[Collection entries]
····················

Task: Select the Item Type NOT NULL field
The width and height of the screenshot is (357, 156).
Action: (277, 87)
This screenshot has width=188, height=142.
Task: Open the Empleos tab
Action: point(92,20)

····················

## EXERCISE BRIEF:
Your answer must consist of every line above, transcribed verbatim.

## YOUR SOLUTION:
Task: Select the Item Type NOT NULL field
The width and height of the screenshot is (357, 156).
Action: (277, 87)
This screenshot has width=188, height=142.
Task: Open the Empleos tab
Action: point(92,20)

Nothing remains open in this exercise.